* _TASK TO CARRY OUT_:
Looking at the records below, state how many lines include the string "cell" and add nothing further.

[Stored items]
::::

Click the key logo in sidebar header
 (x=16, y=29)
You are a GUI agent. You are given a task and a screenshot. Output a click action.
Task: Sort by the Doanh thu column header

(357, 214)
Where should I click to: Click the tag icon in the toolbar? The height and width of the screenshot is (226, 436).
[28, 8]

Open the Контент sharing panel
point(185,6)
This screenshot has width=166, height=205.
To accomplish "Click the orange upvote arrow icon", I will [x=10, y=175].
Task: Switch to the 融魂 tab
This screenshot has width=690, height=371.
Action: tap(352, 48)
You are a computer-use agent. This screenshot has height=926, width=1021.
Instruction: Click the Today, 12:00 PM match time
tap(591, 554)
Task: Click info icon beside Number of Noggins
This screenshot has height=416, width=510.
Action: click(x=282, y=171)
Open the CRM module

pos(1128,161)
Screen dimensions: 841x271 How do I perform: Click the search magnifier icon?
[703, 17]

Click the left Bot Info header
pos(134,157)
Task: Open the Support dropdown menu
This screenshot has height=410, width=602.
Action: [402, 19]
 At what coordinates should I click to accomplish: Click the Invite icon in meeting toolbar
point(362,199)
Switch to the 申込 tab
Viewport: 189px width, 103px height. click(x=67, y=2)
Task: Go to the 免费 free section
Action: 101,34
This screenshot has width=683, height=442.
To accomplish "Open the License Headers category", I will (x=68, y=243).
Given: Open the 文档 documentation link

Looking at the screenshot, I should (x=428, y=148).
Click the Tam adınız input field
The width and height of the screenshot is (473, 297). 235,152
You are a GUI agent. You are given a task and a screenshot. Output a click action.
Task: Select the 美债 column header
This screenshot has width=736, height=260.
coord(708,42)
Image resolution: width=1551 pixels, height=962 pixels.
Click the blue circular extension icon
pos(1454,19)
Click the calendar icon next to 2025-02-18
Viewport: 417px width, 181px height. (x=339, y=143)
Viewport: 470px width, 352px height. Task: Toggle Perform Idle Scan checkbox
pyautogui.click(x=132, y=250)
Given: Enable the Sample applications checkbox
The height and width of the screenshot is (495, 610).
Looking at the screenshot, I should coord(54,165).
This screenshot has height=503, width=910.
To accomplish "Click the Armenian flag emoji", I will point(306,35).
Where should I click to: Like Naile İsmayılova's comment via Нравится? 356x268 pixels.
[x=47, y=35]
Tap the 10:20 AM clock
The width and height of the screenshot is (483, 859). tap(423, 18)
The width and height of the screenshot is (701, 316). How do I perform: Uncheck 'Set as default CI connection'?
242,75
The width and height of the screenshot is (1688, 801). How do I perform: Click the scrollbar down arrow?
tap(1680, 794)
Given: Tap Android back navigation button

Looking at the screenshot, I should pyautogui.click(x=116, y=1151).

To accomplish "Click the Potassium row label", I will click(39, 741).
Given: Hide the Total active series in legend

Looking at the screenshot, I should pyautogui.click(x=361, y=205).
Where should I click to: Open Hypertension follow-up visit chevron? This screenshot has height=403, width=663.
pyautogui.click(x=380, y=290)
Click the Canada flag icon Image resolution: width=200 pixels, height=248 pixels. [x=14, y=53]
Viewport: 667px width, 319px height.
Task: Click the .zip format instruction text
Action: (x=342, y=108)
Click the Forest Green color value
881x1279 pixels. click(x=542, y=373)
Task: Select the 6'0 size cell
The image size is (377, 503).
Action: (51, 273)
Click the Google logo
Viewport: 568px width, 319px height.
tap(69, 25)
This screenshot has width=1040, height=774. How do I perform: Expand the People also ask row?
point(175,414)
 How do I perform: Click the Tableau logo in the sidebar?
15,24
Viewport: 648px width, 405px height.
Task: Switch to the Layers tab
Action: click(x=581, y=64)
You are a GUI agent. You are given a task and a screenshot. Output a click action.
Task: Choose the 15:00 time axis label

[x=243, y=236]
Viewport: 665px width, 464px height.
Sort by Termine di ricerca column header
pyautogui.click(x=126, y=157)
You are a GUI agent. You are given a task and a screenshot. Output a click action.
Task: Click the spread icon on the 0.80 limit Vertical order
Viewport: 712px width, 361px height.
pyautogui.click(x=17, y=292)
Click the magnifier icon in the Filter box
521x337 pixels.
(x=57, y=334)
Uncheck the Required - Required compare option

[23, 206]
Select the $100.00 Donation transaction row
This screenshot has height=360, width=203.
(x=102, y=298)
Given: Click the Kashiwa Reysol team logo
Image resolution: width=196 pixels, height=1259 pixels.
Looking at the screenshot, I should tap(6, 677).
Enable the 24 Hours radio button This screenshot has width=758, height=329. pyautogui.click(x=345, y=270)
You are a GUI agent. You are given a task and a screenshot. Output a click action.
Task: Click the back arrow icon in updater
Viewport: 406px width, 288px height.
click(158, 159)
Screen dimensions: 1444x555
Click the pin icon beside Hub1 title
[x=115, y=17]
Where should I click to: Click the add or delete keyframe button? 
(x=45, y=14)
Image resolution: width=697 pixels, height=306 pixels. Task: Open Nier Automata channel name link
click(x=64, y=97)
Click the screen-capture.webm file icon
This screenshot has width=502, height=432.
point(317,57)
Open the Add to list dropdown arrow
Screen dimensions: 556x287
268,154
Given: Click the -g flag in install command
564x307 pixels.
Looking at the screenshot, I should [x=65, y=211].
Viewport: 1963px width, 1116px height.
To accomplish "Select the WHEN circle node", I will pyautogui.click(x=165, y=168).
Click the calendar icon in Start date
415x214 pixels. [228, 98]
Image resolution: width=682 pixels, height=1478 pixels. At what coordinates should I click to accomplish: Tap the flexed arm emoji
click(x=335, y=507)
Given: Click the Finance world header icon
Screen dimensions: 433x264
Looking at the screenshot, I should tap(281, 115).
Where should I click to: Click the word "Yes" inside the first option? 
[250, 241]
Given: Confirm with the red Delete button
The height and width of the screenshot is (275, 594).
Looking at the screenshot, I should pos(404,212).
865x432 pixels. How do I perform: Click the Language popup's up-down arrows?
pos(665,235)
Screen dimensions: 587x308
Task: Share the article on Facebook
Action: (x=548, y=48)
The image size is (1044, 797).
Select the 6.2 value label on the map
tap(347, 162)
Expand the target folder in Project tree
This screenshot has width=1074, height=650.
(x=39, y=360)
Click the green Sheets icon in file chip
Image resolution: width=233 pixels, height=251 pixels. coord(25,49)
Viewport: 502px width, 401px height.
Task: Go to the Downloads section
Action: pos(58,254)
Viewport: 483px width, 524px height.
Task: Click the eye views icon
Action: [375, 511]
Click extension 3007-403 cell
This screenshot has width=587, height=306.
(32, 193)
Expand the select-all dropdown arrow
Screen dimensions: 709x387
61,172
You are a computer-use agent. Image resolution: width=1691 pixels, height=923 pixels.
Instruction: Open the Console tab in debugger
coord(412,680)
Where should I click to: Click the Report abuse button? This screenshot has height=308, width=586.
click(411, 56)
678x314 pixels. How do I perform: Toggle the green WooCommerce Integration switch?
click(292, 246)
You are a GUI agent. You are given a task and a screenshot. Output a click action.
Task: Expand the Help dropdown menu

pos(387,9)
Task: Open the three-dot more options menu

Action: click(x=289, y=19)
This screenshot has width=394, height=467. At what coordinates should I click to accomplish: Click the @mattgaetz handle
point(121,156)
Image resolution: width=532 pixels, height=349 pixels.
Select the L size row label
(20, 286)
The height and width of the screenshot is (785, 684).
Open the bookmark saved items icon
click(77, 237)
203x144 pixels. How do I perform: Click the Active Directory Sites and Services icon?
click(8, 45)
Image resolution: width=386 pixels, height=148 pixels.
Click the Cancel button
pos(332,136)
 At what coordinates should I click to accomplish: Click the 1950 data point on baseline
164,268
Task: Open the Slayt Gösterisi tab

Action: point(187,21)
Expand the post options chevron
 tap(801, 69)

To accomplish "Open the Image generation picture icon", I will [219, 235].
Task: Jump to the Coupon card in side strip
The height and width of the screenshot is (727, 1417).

::::

* _RESPONSE TO THE TASK_:
2